There’s not a lot of officials safety information regarding chicken coops, but these common sense tips, along with barn fire safety tips from the USDA will go along way toward keeping your lovelies safe this winter.
No smoking in or around the coop
Sure it’s a no brainer, but it still needs to be said. If you’re smoking around a coop, an errant spark or hot ash can send all that dried straw and feathers up in a flash. An ember can smolder for hours too, so even if you’re careful and check around the coop often, that ember may sit for hours unnoticed, only to flare up in the middle of the night.
Inspect your electrical systems often
Lights and extension cords in a coop can lead to frayed wires and electrical sparks inside a coop, especiallay considering all the rough edges. Sparks lead to fires. So make sure any electrical wiring or outlets in and around your coop are well insulated and secure. A quick visual inspection can save a lot of time and heartache down the road.
Secure your heat sources
If you just have to use a heater in your coop — we suggest you don’t, see alternative heating methods below — then make sure it’s secure. Bolt it in place and make sure your animals can’t get to it. It’s a good idea to have a designated area for any heat source fenced off to keep your birds from flinging straw or wood shavings on the heating elements.
Alternative methods for keeping your birds warm
Perhaps the easiest way to prevent fires is to avoid electricity all together. No electric heat, no electric lights means no source of electrical sparks. But you may be worried that your feather babies won’t be able to survive a cold winter’s night.
But, chances are, your chickens will do better in the cold that you think. Most breeds can survive temps down to 0 degrees Farenheit (-17C). But, there are some parts of the world that get even colder.
How do you minimize electric heat in those situations?
Insulating your chicken coop when you build it is a great idea. Even after it’s done, however, you can still use foam panels, reflective foil barriers and straw or wood shavings on the floor. This lets the heat the birds produce via body heat stay inside the coop. Just make sure you don’t give up ventilation for insulation. It may seem like sealing a coop up is a good idea, but even in the winter, your birds need fresh air more than ever.
Deep litter heating
You can also use the deep litter method for heating a coop. The idea is simple: Put straw or wood chips down as normal, but instead of cleaning it out when it gets soiled, add more clean straw or wood chips over the top. This material composts in the floor of the coop and the heat produced during the composting process helps keeps the birds warm. Fair warning: When the Spring comes, you’re going to have a bad time cleaning that mess out.

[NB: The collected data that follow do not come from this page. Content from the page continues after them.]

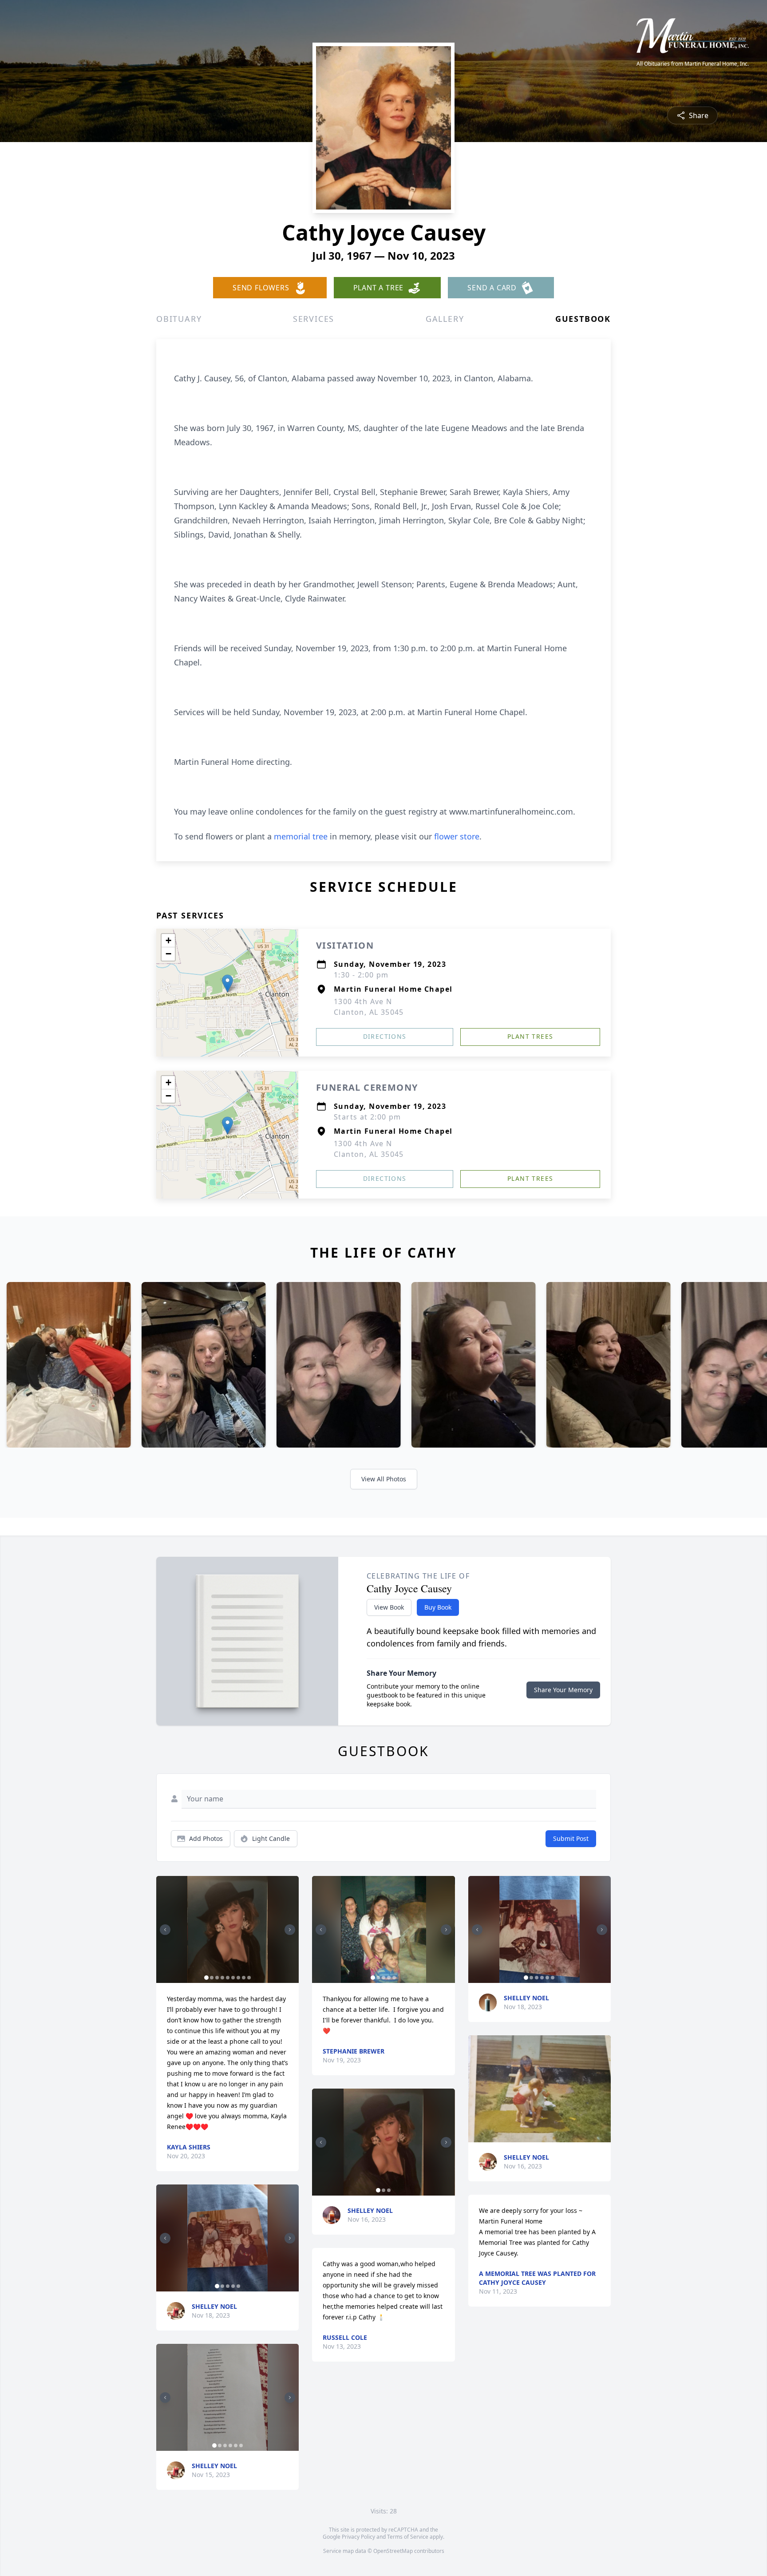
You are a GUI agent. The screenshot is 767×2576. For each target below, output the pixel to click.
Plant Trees (530, 1036)
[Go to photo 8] (243, 1977)
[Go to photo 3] (217, 1977)
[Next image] (290, 1929)
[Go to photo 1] (206, 1977)
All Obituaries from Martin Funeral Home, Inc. (693, 63)
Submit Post (571, 1838)
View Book (389, 1607)
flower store (456, 836)
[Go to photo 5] (227, 1977)
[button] (227, 983)
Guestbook (583, 318)
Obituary (179, 318)
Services (313, 318)
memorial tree (301, 836)
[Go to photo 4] (222, 1977)
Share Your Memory (563, 1690)
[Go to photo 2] (211, 1977)
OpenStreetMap (393, 2551)
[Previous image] (165, 1929)
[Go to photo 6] (233, 1977)
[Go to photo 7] (238, 1977)
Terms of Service (407, 2536)
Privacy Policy (358, 2536)
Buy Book (437, 1607)
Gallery (445, 318)
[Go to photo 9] (249, 1977)
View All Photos (383, 1479)
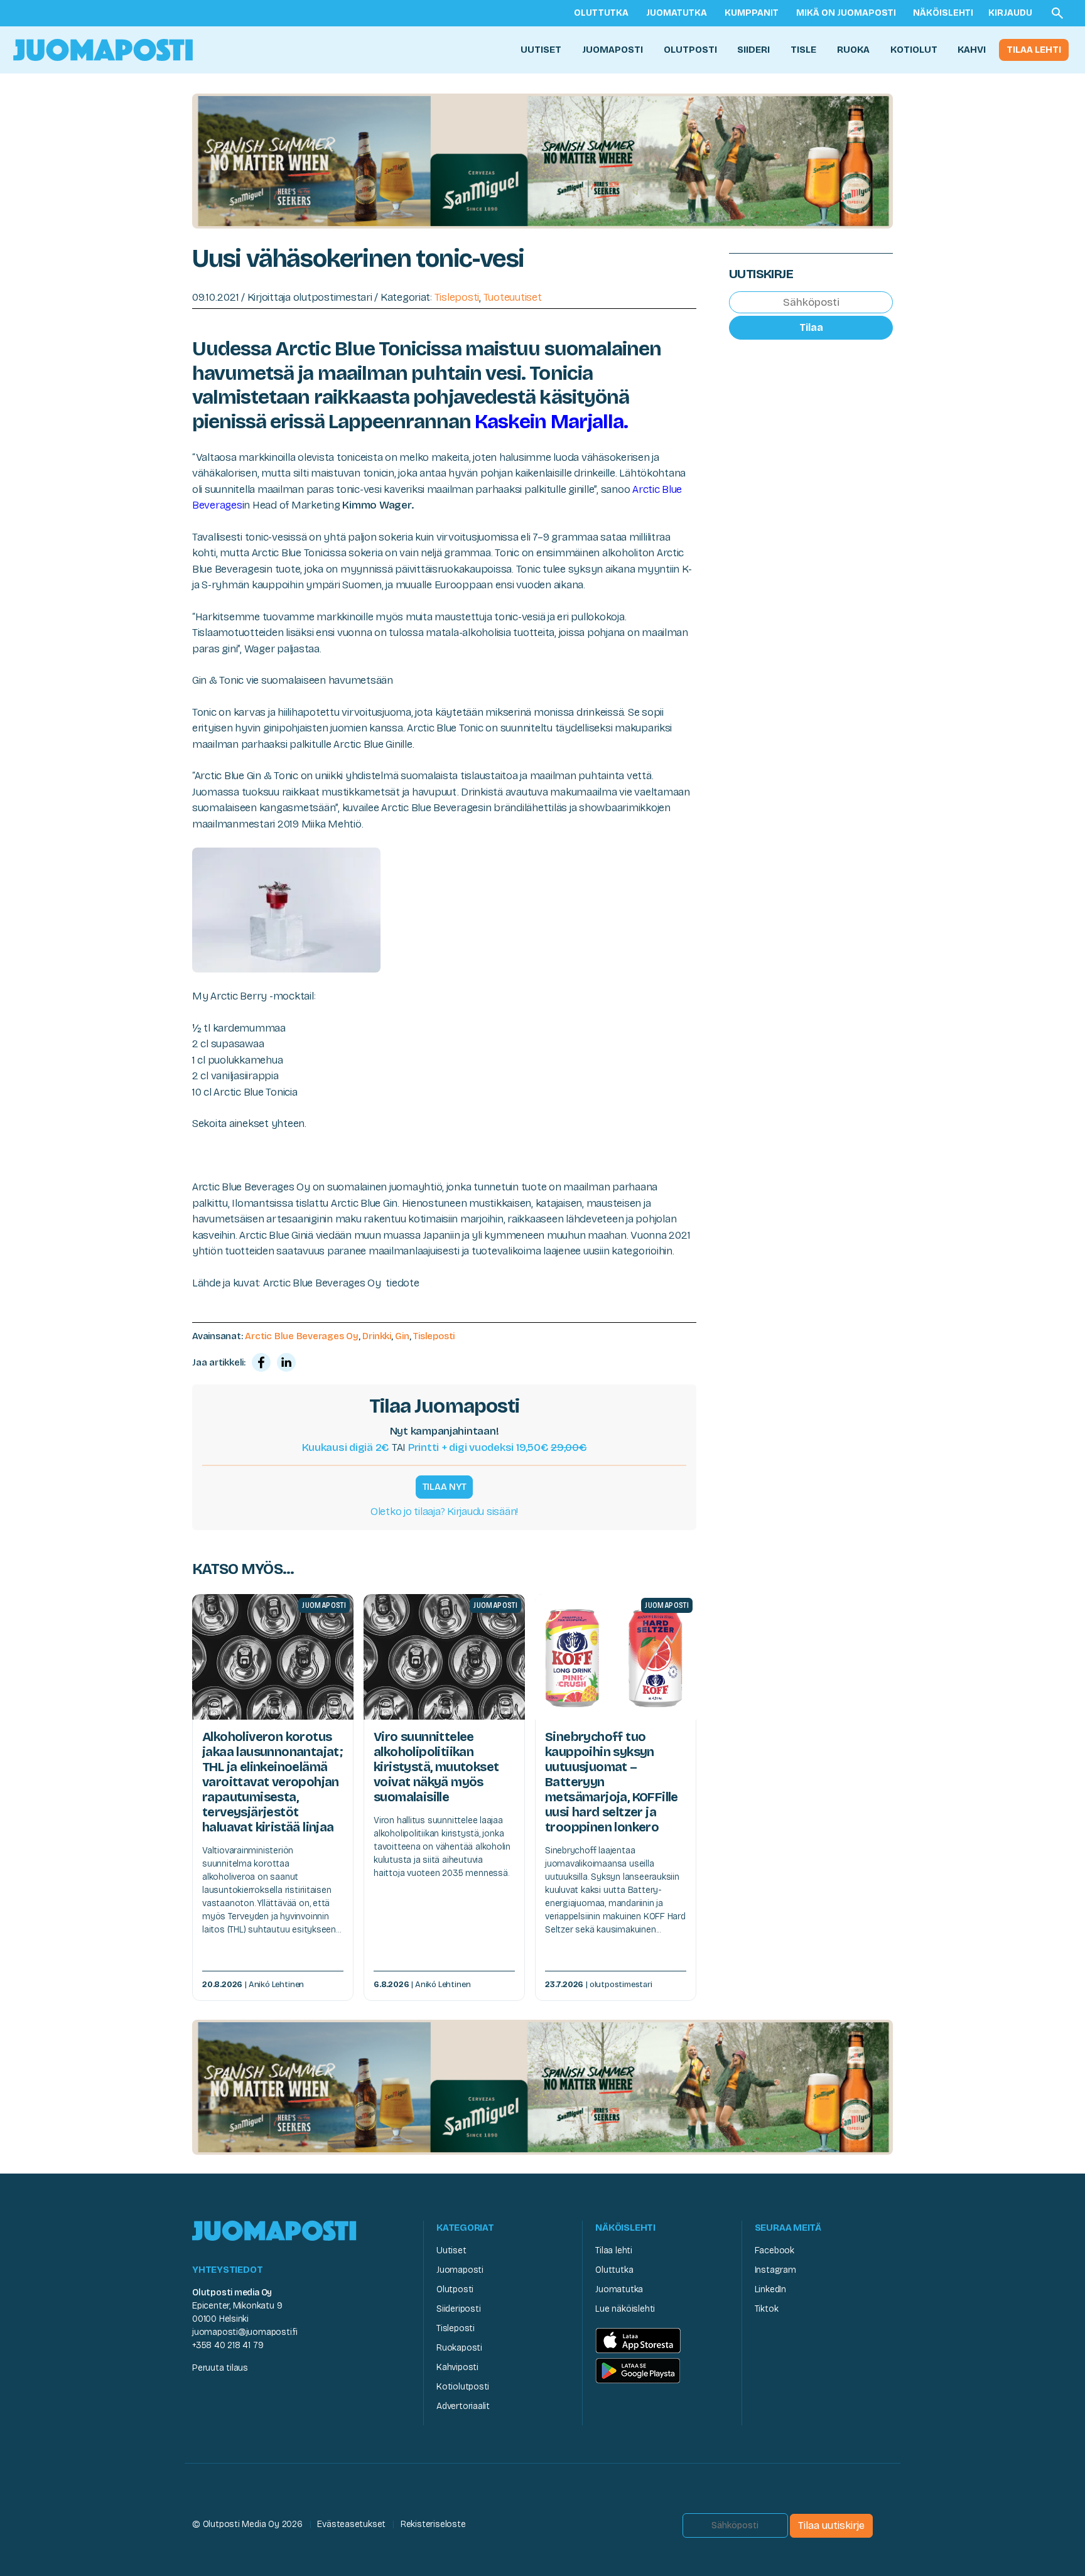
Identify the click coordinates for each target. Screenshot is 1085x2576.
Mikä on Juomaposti (846, 13)
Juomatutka (676, 13)
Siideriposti (458, 2309)
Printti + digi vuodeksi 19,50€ (497, 1447)
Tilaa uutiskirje (831, 2525)
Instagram (775, 2270)
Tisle (803, 49)
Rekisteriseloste (433, 2524)
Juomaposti (612, 49)
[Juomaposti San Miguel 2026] (542, 160)
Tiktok (767, 2309)
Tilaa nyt (445, 1486)
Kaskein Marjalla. (553, 421)
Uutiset (541, 49)
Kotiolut (913, 49)
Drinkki (376, 1336)
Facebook (774, 2250)
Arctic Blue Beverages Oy (302, 1336)
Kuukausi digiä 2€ (346, 1447)
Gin (402, 1336)
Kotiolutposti (462, 2386)
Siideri (753, 49)
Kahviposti (457, 2367)
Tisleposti (457, 297)
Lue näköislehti (625, 2309)
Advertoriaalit (463, 2406)
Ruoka (853, 49)
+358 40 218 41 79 (227, 2345)
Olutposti (690, 49)
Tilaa (811, 327)
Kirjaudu (1010, 13)
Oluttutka (601, 13)
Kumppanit (752, 13)
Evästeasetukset (351, 2524)
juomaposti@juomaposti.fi (245, 2332)
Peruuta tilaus (220, 2368)
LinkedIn (770, 2289)
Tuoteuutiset (512, 297)
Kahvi (972, 49)
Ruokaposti (459, 2347)
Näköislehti (943, 13)
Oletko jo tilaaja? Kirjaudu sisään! (444, 1511)
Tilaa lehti (1034, 49)
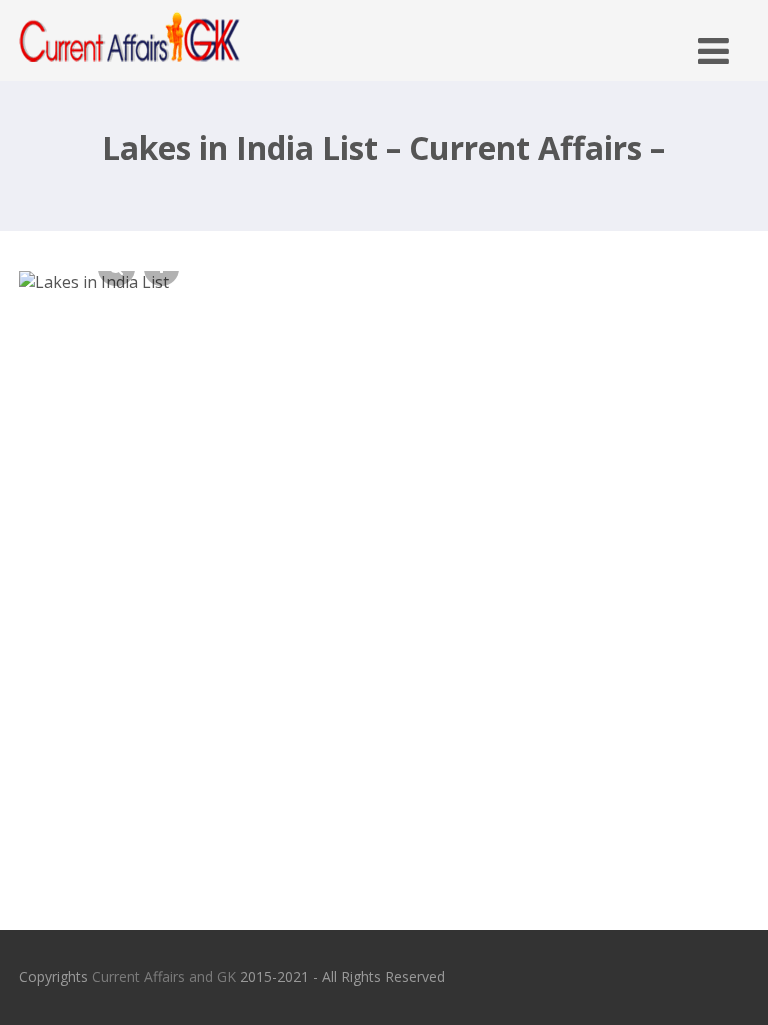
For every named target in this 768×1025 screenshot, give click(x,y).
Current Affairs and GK (164, 976)
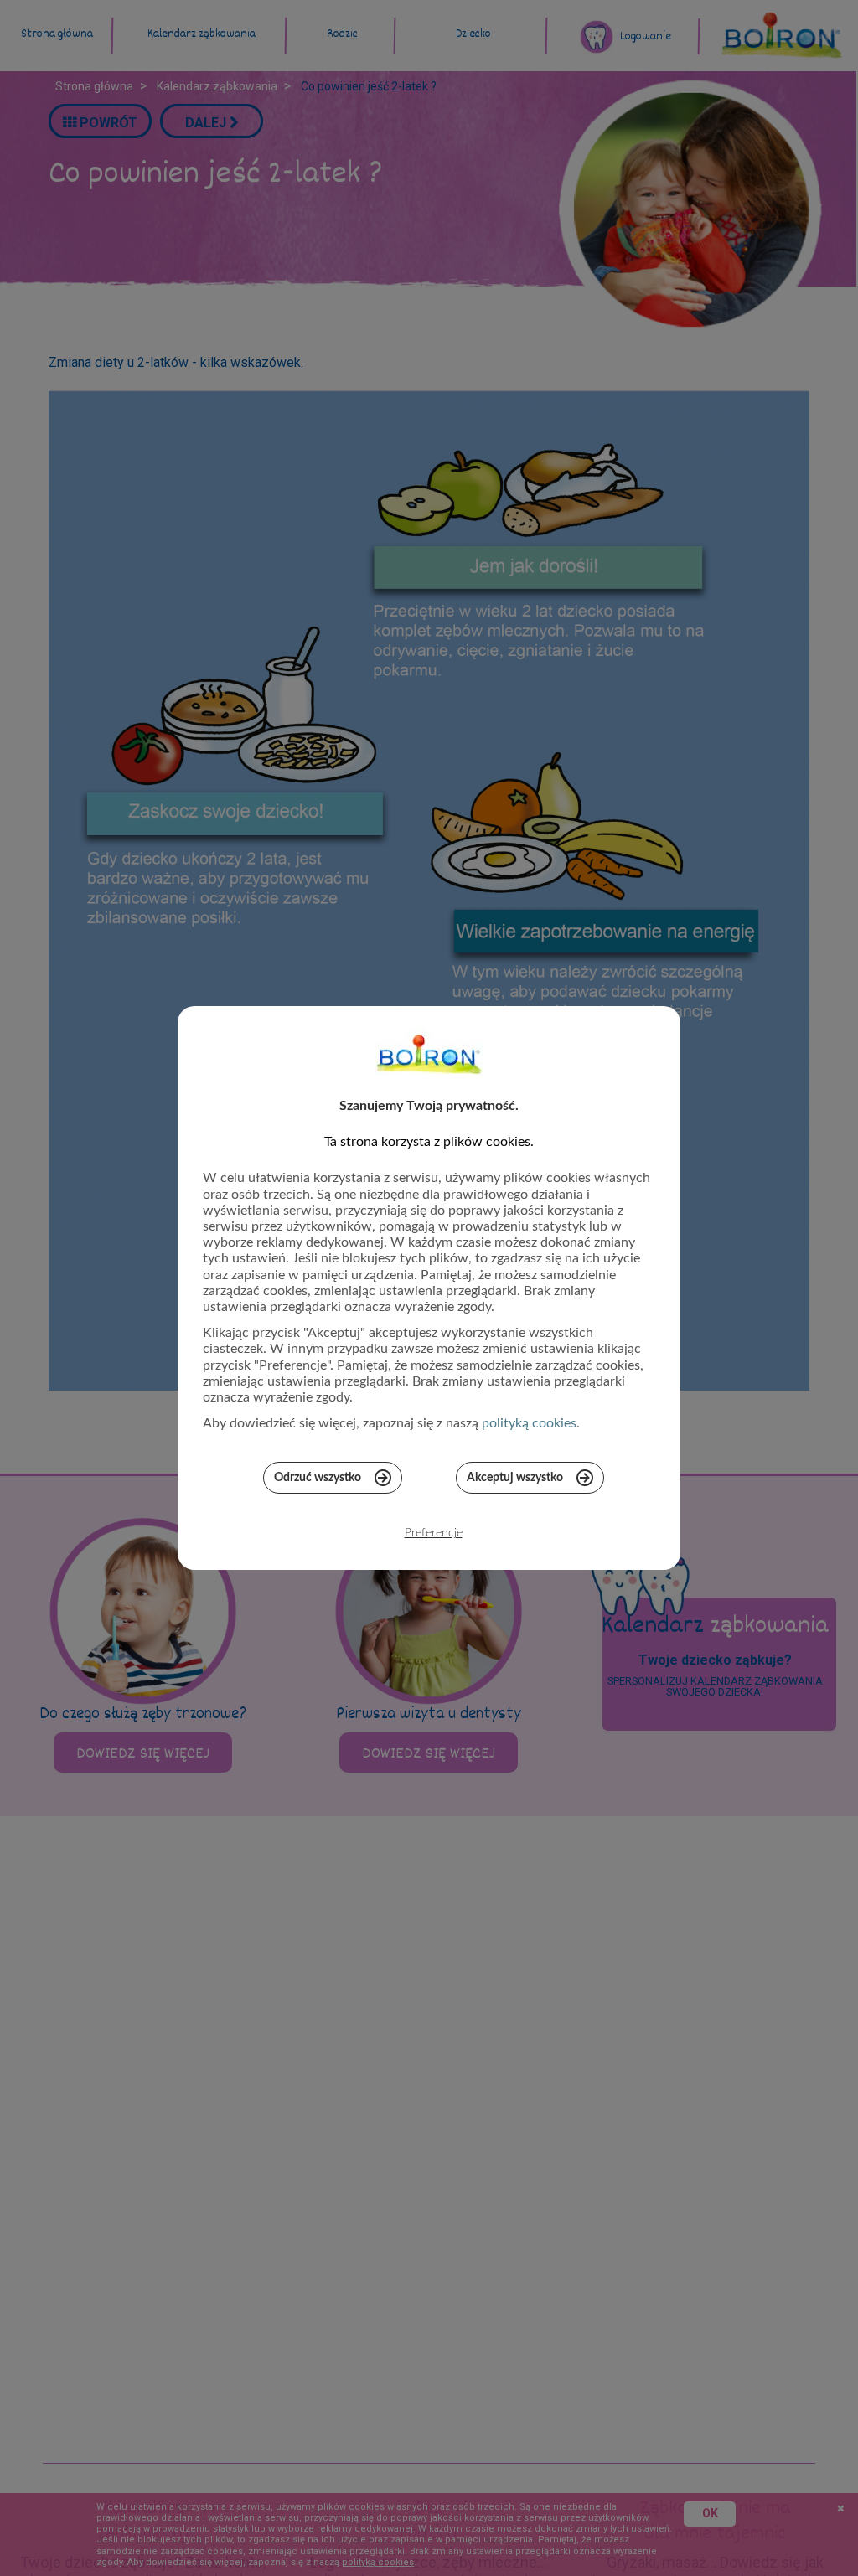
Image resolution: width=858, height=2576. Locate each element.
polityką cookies (529, 1423)
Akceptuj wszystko (515, 1478)
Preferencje (434, 1533)
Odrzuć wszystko (317, 1478)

You can also use compost piles to heat chicken coops. This method is almost identical to using the deep litter method, but it involves using a mobile coop placed over a compost pile to produce heat. This method has something over the deep litter method, since there’s no cleaning at the end. But, if you don’t have a mobile coop then this one is going to be hard to pull off.
Build a solar collector
A solar collector can be built cheaply and easily. Essentially, it uses the sun to heat air in a glass encased chute that rises into the coop. Coupled with good insulation and maybe a thermal mass (see below) that warm air will be enough to keep your birds from turning into chickensicles.
A thermal mass is a material used in construction to absorb heat during the day and radiate it at night. Usually made of brick, concrete or rock, these A thermal mass can be built into your chicken coop during construction, but if not, then there are other options. You can spray paint milk jugs black and fill them with water and put them in windows (or in front of your solar collector). At night they’ll radiate the stored heat into the coop, just like any thermal mass would. If your coop is small enough, this is an easy way to keep the temperature of your coop just high enough to prevent frostbite.
If you just take a little time, you’ll be able to baby your birds through the winter without incident. And there’s a bonus. Warm birds eat less. So if you do any one of these tricks, you’ll wind up with a cheaper feed bill at the end of the season.